The present study investigates the effects of air pollution and climate factors on the acceleration of SARS-CoV-2 transmission and mortality. In particular, the correlations between O₃, NO₂, PM_2.5, PM₁₀ and SO₂ concentrations with daily number of infections and fatalities caused by the second wave of COVID-19 during the time period March–June 2021 in Indian cities with different climate zones are analyzed. The chemical transformations in the atmosphere that translated to dispersion of SARS-CoV-2 aerosols and their deposition in the respiratory system are studied. The results suggested that exposure to a higher level of O₃ may weaken the respiratory system, and therefore resistance against COVID-19 is suppressed. The infectious aerosols undergo reactive encounters with atmospheric oxidants, forming secondary aerosols before deposition in the lungs. The pulmonary epithelium is naturally protected against atmospheric O₃ and secondary aerosols by lung-lining fluids that contain ascorbic acid, AH₂ and other antioxidants. Since O₃ and COVID-19 infections showed a positive correlation, AH₂ and the underlying tissues will be the most affected.
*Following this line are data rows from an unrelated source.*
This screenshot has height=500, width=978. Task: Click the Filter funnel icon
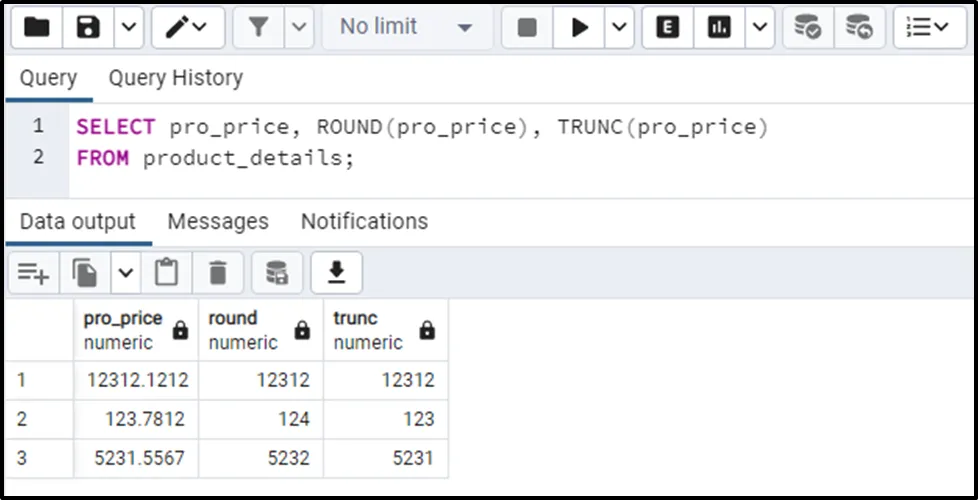point(259,28)
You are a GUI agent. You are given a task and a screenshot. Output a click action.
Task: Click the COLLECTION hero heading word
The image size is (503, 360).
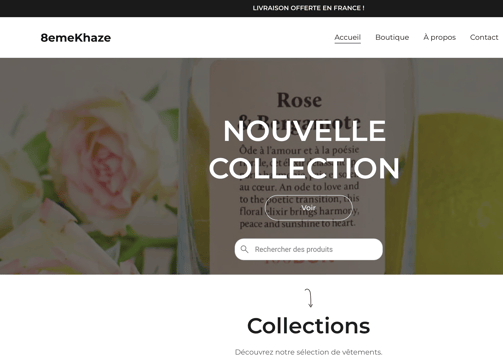(x=304, y=168)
The mechanism for the interaction of O₃ with AH₂ is studied using quantum chemical methods. During this interaction, a persistent ozonide is formed in lung-lining fluids and this is acidified by the inhaled aerosols. Earlier epidemiological and toxicological studies revealed that this ozonide leads to the formation of cytotoxic free radicals that can cause oxidative stress during breathing. Thus, O₃ plays a significant role in the deposition of aerosols in the lungs. The results of this study add to prevailing evidence as well as providing new insights into the role of ambient O₃ in the dispersion and deposition of SARS-CoV-2 aerosols.